### RECORDS FOR THE EXERCISE
---
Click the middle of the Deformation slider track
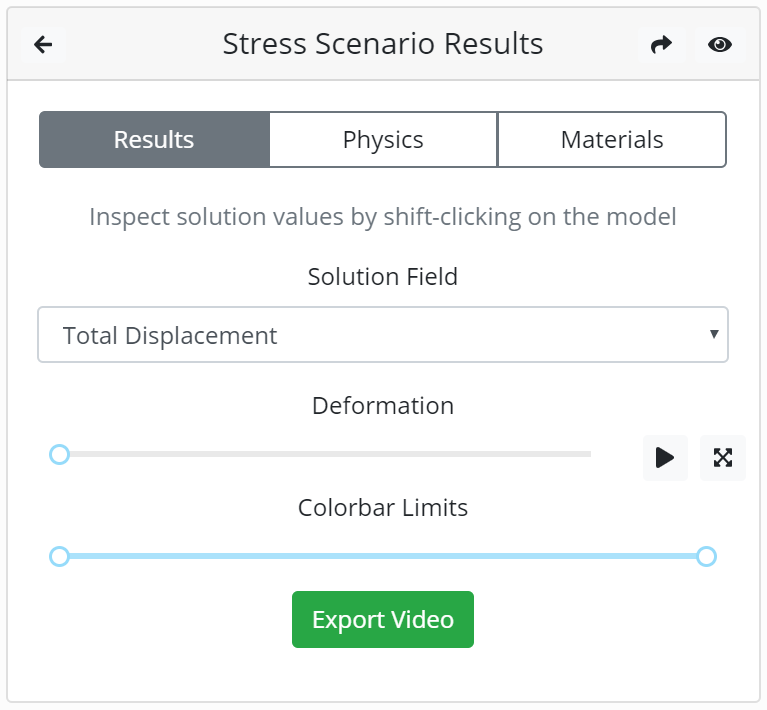Screen dimensions: 767x710 325,455
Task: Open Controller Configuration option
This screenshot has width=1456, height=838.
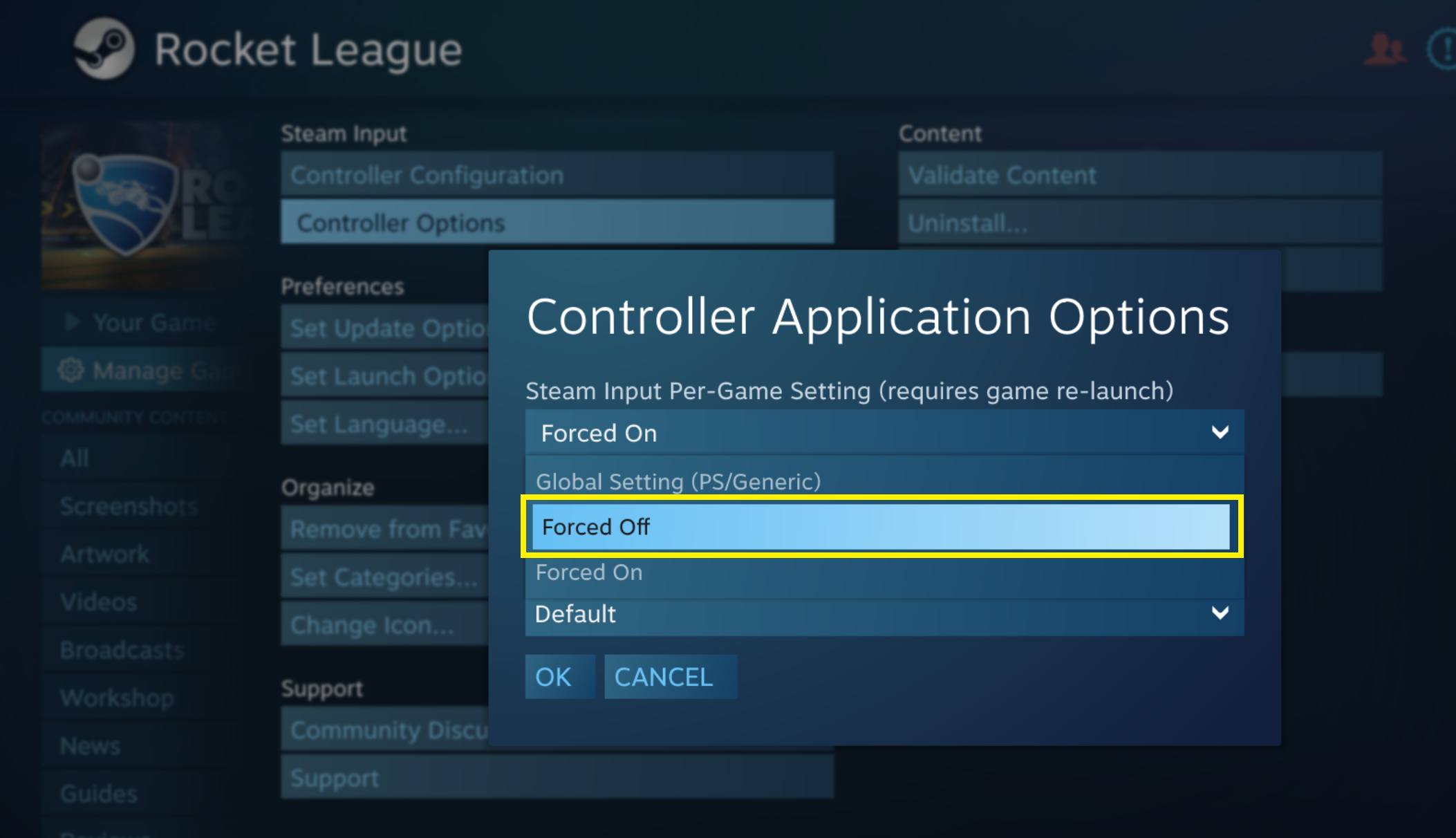Action: (555, 175)
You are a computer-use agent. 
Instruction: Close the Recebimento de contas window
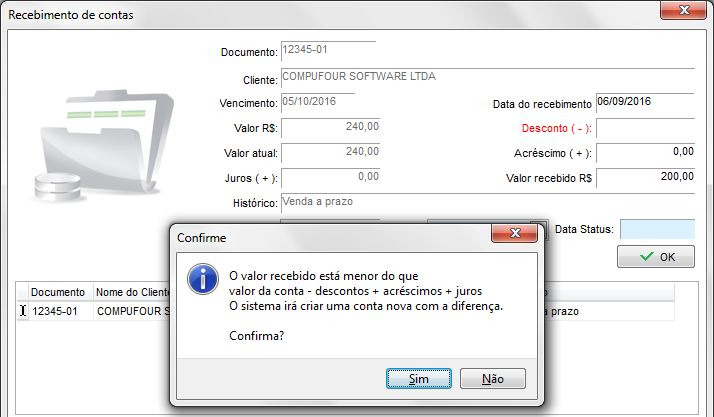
---
### WHAT IS BEING ASKED
Repeat each line of the material exactly, and drop any image it carries.

### ANSWER TO THIS EXERCISE
Click the middle of the Deformation slider track
Screen dimensions: 767x710 325,455
Task: Open Controller Configuration option
This screenshot has width=1456, height=838.
Action: (555, 175)
You are a computer-use agent. 
Instruction: Close the Recebimento de contas window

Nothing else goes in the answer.